Friday, March 15, 2013

Personal entrepreneurs no longer welcome on the web

Thoughts Prompted by Google Reader’s Demise, TidBITS article.

This trend of companies moving from tools to platforms isn’t surprising, and makes sense for both users and providers. Platforms provide coherent user experiences, [...] 
But the loss of tools is disturbing, for the same reasons it would be disturbing if there were no more tools available for carpenters to build houses, just pre-fab structures trucked in and plopped down. Tools enable creative people to build things that no one else can even imagine, and just as a hammer and saw can be used for far more than building a house, so too can digital tools be used in ways that were never intended initially. 

Exactly.

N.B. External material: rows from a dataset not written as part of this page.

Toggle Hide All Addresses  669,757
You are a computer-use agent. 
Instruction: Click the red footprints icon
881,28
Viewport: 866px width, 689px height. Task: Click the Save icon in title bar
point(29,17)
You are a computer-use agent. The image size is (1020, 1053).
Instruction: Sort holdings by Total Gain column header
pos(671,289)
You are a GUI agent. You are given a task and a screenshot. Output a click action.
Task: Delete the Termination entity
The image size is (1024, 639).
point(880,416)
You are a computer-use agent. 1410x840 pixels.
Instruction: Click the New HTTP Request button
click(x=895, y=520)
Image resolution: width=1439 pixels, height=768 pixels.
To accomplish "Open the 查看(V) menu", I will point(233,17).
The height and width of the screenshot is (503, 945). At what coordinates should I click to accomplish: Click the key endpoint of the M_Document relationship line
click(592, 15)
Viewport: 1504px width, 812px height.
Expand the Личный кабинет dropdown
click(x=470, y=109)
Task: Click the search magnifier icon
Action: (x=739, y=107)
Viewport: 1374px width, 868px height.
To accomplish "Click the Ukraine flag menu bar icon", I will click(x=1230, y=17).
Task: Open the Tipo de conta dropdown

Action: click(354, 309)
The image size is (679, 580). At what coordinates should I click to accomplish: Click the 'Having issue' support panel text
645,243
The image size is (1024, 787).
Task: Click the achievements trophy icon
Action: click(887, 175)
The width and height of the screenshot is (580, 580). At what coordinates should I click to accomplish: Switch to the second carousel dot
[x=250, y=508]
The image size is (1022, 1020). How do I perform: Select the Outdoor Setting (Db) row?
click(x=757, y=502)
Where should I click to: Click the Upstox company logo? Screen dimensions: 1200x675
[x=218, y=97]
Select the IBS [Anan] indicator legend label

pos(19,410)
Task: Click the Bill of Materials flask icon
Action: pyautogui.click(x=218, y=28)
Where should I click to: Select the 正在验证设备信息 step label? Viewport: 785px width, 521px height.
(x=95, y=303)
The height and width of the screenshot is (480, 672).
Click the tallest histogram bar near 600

I find it more than just a little bit disturbing that it is fast becoming impossible to get a WYSIWIG html editor (for Mac). I am told that today people are either programmers who want to look at the code directly, or they use cloud platforms like Wordpress to make their sites. People like me who make a web site like we make a word processor document are dinosaurs.
I hate the idea of, at my age, to have to go through a huge new learning process, with all the new bugs it inevitably has. Plus this smacks of new dollops of loss of control. Fresh hell.

In the nineties and part of the noughties, the web was a golden land of opportunity for the Little Man (even if he's 6.4 like me) to make a splash, perhaps even a living, on the web, all of his own. But now, this is pretty much crushed. The big companies are those who can handle the complexities of the new web landscape. And little men are put at the Childrens Table, FaceBook, to talk smalltalk.


dave_at_efi said...

Since we're (Eolake and I) still using 10.6.8, Dreamweaver CS3 works for me.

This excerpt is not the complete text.